Question

The vectors \[\overrightarrow a = \hat i + \hat j + m\hat k,\overrightarrow b = \hat i + \hat j + \left( {m + 1} \right)\hat k\] and $\overrightarrow c = \hat i - \hat j + m\hat k$ are coplanar if m is equals to
A. 1.
B. 4.
C. 3.
D. None of these.

Answer 1

Hint: To solve this question, we will use the concept of coplanarity of three vectors. Three vectors $\overrightarrow a ,\overrightarrow b ,\overrightarrow c $are said to be coplanar if their scalar triple product is zero. i.e. \[\left[ {\overrightarrow a \overrightarrow b \overrightarrow c } \right] = 0\].

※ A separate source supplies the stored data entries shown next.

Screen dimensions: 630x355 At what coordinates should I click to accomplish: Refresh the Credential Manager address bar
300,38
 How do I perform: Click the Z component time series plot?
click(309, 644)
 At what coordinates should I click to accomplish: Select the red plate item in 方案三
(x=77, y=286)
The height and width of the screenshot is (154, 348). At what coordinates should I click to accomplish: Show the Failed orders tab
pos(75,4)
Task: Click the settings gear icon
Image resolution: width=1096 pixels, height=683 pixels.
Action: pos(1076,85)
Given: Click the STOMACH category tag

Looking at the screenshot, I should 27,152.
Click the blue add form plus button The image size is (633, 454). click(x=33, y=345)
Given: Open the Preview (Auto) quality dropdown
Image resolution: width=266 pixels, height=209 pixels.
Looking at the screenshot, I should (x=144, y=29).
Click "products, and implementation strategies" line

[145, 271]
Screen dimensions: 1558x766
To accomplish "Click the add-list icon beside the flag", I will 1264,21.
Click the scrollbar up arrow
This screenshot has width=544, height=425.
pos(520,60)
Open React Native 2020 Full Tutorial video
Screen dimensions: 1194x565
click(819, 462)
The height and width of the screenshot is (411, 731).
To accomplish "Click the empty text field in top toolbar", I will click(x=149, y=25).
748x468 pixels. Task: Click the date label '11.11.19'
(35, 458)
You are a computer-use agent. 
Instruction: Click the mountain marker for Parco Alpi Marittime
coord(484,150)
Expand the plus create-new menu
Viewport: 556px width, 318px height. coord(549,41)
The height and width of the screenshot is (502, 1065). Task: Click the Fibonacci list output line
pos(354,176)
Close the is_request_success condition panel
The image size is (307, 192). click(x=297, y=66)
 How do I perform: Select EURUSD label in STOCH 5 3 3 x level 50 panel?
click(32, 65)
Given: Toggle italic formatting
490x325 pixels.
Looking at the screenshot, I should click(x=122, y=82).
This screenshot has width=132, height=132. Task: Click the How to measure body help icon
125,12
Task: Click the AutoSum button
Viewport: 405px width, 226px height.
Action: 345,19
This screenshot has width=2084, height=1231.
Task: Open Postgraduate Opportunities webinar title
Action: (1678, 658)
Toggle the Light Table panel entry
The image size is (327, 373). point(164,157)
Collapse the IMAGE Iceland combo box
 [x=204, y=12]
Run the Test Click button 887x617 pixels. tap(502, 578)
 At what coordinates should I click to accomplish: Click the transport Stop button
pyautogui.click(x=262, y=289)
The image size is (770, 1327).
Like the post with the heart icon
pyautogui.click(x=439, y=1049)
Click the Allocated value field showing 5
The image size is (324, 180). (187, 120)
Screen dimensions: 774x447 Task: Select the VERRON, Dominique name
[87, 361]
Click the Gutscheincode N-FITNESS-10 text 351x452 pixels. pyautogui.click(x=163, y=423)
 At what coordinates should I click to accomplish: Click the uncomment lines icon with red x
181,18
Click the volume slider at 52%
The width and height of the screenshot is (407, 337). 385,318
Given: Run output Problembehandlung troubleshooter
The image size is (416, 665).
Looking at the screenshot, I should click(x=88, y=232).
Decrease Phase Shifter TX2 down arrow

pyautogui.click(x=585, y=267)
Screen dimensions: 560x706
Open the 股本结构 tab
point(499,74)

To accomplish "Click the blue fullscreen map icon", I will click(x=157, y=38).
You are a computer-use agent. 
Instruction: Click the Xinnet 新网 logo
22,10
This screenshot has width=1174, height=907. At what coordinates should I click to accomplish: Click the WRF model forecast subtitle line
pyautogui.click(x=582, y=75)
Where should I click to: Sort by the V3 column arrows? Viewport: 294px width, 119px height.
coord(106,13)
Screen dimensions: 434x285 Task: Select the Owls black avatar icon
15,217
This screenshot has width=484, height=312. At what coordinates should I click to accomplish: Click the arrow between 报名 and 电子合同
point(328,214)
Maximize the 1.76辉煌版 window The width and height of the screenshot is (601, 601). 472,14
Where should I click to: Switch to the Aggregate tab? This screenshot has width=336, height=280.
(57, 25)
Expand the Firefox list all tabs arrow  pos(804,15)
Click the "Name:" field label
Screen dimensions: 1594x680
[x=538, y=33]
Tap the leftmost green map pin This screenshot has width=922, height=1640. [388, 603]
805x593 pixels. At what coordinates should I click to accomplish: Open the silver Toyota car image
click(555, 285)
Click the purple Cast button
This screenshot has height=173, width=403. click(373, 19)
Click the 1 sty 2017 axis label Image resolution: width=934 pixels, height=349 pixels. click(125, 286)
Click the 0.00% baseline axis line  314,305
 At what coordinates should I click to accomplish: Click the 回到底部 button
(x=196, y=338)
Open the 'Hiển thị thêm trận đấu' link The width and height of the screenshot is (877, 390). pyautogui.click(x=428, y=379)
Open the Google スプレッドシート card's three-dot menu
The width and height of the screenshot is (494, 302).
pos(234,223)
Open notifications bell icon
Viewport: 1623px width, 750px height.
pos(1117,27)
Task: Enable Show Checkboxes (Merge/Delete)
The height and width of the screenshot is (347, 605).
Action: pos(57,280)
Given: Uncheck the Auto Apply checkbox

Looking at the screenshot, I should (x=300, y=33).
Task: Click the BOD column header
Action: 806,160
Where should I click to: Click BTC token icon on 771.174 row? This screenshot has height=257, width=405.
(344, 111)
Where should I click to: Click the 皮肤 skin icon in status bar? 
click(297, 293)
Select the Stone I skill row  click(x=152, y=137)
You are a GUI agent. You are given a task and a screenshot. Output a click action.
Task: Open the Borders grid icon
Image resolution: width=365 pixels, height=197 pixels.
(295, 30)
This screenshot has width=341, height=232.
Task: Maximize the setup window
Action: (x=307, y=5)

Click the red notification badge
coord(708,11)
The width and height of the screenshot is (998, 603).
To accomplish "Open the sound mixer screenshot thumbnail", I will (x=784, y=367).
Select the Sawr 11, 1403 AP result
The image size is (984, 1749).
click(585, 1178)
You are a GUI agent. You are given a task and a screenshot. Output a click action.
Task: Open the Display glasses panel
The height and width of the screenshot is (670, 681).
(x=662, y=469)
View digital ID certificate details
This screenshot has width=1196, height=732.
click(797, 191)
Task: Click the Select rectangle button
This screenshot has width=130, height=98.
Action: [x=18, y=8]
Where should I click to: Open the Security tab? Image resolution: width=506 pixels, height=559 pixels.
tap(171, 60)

Complete step by step answer:
Those vectors which lie on the same plane in a three-dimensional space, are called coplanar vectors in a three-dimensional space. These vectors are parallel to the same plane.
Given that,
\[\overrightarrow a = \hat i + \hat j + m\hat k,\overrightarrow b = \hat i + \hat j + \left( {m + 1} \right)\hat k\] and $\overrightarrow c = \hat i - \hat j + m\hat k$ are coplanar.
We have to find the value of m.
We know that, the scalar triple product in terms of components is,
If \[\overrightarrow a = {a_1}\hat i + {a_2}\hat j + {a_3}\hat k,\] \[\overrightarrow b = {b_1}\hat i + {b_2}\hat j + {b_3}\hat k\] and \[\overrightarrow c = {c_1}\hat i + {c_2}\hat j + {c_3}\hat k\] be three vectors. Then,
$\left[ {\overrightarrow a \overrightarrow {{\text{ }}b} {\text{ }}\overrightarrow c } \right] = \left| {\begin{array}{*{20}{c}}
  {{a_1}}&{{a_2}}&{{a_3}} \\
  {{b_1}}&{{b_2}}&{{b_3}} \\
  {{c_1}}&{{c_2}}&{{c_3}}
\end{array}} \right|$.
According to the question, vectors \[\overrightarrow a = \hat i + \hat j + m\hat k,\overrightarrow b = \hat i + \hat j + \left( {m + 1} \right)\hat k\] and $\overrightarrow c = \hat i - \hat j + m\hat k$ are coplanar.
Therefore,
$ \Rightarrow \left[ {\overrightarrow a \overrightarrow {{\text{ }}b} {\text{ }}\overrightarrow c } \right] = \left| {\begin{array}{*{20}{c}}
  {{a_1}}&{{a_2}}&{{a_3}} \\
  {{b_1}}&{{b_2}}&{{b_3}} \\
  {{c_1}}&{{c_2}}&{{c_3}}
\end{array}} \right| = 0$
$ \Rightarrow \left[ {\overrightarrow a \overrightarrow {{\text{ }}b} {\text{ }}\overrightarrow c } \right] = \left| {\begin{array}{*{20}{c}}
  1&1&m \\
  1&1&{(m + 1)} \\
  1&{ - 1}&m
\end{array}} \right| = 0$
Solving this, we get
$
   \Rightarrow \left[ {\overrightarrow a \overrightarrow {{\text{ }}b} {\text{ }}\overrightarrow c } \right] = 1(m - ( - 1)(m + 1)) - 1(m - (m + 1)) + m( - 1 - 1) = 0 \\
   \Rightarrow \left[ {\overrightarrow a \overrightarrow {{\text{ }}b} {\text{ }}\overrightarrow c } \right] = 1(m + m + 1) - 1(m - m - 1) + m( - 2) = 0 \\
   \Rightarrow \left[ {\overrightarrow a \overrightarrow {{\text{ }}b} {\text{ }}\overrightarrow c } \right] = 2m + 1 - 2m = 0 \\
$
Here we can see that we cannot find out the value of m from this.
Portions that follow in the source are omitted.